Black lava fields jutted out from tropical landscapes, and farmland turned into volcanic peaks

If you want a running track that comes with jawdropping scenery, head to Hawaii, says Lauren Strasser-Spinosi

When I learned at Christmas that my long-term partner was considering a future without me, I did my best to change the outcome. An idea somewhat out of character, I posed the idea of training together for a half marathon in Hawaii. I had several friends who were doing 5km or longer races and thought the idea of working together toward a common goal in such an exotic location would rekindle our romance.

To say I am not an athlete is a gross understatement. I was never one of those people who got up early to feel the wind in my hair, felt alive by exercising in nature, or glistened after cycling 100 miles. Every mile was a struggle. So, staring down this massive goal was exceptionally daunting to say the least. Friends recommended several training programs for complete exercise beginners but found that I could not even complete the Day 1 plan from my current state. Embarrassingly, I needed a programme just to get me to the starting point of going from the couch to running 5km.

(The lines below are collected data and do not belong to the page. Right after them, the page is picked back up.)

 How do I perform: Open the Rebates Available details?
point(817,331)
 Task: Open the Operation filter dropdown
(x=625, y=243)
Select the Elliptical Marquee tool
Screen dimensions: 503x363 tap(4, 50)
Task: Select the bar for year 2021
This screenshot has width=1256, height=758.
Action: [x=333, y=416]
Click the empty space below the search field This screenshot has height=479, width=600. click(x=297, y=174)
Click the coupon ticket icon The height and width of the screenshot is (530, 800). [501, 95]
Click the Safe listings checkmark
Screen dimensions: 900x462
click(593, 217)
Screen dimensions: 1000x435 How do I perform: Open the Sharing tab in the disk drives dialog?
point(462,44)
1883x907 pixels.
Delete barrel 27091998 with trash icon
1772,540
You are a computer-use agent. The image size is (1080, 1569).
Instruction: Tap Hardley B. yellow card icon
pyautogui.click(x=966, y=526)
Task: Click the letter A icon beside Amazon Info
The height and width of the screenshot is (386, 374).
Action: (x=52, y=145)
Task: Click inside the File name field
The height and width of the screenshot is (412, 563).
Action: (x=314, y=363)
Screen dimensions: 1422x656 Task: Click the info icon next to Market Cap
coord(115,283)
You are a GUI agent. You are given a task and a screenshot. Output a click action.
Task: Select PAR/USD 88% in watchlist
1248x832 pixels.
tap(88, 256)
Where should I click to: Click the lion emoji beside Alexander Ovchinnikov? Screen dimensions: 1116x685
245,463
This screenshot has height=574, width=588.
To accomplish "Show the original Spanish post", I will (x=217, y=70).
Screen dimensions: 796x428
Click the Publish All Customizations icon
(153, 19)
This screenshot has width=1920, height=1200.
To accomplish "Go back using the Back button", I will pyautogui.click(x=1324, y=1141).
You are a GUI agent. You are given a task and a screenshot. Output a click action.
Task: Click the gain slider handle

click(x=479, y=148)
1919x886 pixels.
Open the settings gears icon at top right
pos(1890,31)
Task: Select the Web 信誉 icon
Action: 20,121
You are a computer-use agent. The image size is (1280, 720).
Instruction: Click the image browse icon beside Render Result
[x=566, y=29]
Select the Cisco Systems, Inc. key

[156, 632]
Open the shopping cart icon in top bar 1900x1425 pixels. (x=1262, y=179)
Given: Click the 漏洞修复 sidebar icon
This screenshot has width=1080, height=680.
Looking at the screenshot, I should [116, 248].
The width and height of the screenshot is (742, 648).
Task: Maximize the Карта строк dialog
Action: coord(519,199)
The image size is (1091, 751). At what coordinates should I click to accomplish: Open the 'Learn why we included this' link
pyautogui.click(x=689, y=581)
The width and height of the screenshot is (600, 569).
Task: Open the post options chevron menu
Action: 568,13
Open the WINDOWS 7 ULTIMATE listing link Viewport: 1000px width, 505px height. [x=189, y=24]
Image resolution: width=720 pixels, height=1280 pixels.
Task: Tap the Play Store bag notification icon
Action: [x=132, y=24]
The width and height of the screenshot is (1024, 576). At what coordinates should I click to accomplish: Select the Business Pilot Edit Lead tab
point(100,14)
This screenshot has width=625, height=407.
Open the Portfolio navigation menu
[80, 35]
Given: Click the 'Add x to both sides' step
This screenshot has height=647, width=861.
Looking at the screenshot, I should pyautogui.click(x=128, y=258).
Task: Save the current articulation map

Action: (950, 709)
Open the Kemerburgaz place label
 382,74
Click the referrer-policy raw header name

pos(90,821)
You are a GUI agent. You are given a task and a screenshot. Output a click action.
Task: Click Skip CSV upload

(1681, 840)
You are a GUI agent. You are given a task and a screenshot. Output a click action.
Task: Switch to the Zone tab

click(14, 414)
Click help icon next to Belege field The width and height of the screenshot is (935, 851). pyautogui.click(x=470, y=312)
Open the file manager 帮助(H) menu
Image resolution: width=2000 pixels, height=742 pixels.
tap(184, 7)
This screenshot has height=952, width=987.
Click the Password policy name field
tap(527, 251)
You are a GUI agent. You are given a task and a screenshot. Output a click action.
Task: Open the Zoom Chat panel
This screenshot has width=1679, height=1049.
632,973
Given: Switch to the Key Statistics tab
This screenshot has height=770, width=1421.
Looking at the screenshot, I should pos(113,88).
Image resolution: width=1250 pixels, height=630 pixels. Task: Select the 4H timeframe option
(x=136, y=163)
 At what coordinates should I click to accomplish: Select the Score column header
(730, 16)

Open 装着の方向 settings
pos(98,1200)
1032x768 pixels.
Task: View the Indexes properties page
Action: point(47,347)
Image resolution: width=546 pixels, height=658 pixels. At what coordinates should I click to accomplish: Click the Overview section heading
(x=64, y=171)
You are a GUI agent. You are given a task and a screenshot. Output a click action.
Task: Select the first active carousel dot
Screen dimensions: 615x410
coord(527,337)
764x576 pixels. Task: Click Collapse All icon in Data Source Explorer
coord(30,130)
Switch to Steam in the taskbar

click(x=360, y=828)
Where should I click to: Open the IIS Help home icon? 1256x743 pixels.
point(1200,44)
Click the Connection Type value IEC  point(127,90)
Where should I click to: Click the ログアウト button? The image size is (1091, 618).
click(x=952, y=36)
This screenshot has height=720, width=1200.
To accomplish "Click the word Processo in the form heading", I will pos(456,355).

I started slowly, walking a quarter mile down my street and back. The next day I got up and did it again. The third day, I did it again, all the while telling myself I just had to keep putting one foot in front of the other.

By the second week my knees felt like they were on fire. I decided to try swimming to build up lung capacity and endurance while giving my knees a break. I was able to get into a groove of walking a few days each week and swimming on the alternate days.

While, it turns out, the relationship didn’t make it past the finishing point, I was determined to cross the line in Hawaii. I joined a running group who were taking part in the Kona event and I adopted their training programme. I had a goal to focus on, and a trip of a lifetime to get excited for.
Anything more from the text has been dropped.